Fractional flow reserve (FFR) is the gold standard for functional assessment of intermediate lesions. However, assessing a stenosis with pressure wire prolongs the procedure, increases costs and carries a risk of procedure-related adverse events. Quantitative flow ratio (QFR) is a wire-free method for detection of significant ischemia based on 3D reconstruction of angiographic images and TIMI frame count.

Aim

To evaluate the influence of laboratory and clinical variables on QFR-FFR mismatch.

Material and methods

We retrospectively computed QFR (Medis Suite XA/QAngio XA 3D/QFR, Medis/Netherlands) in suitable cases with corresponding FFR (PressureWire, Abbott, US). Uni-/multivariate analysis was performed to identify clinical and biochemical predictors of QFR-FFR mismatch.

Results

Two hundred six lesions (196 patients, 76% male, mean age: 66.4 ±10.1 years) were included. Chronic kidney disease (CKD) and insulin-treated diabetes mellitus (ITDM) were associated with significantly larger differences between QFR and FFR values (–0.062 ±0.031 vs. –0.025 ±0.068; p = 0.027 and –0.059 ±0.07 vs. –0.027 ±0.074; p = 0.039; respectively).
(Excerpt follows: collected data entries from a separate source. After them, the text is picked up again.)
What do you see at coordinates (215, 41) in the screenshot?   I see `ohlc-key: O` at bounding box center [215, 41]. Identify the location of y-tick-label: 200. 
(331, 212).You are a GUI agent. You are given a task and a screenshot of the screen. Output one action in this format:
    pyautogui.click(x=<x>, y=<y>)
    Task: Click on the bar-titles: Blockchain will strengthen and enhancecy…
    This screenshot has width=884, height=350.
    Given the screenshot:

CKD was associated with a decrease of diagnostic efficiency (AUC = 0.67, 95% CI: 0.46–0.88 vs. AUC = 0.89, 95% CI: 0.84–0.94, p = 0.05). For biochemical variables only weak Spearman correlations were identified for hemoglobin concentration (r = –0.18) and hematocrit levels (r = –0.18).

Conclusions

CKD may impair the QFR diagnostic accuracy. Larger, prospective studies are needed to further explore this potential relationship.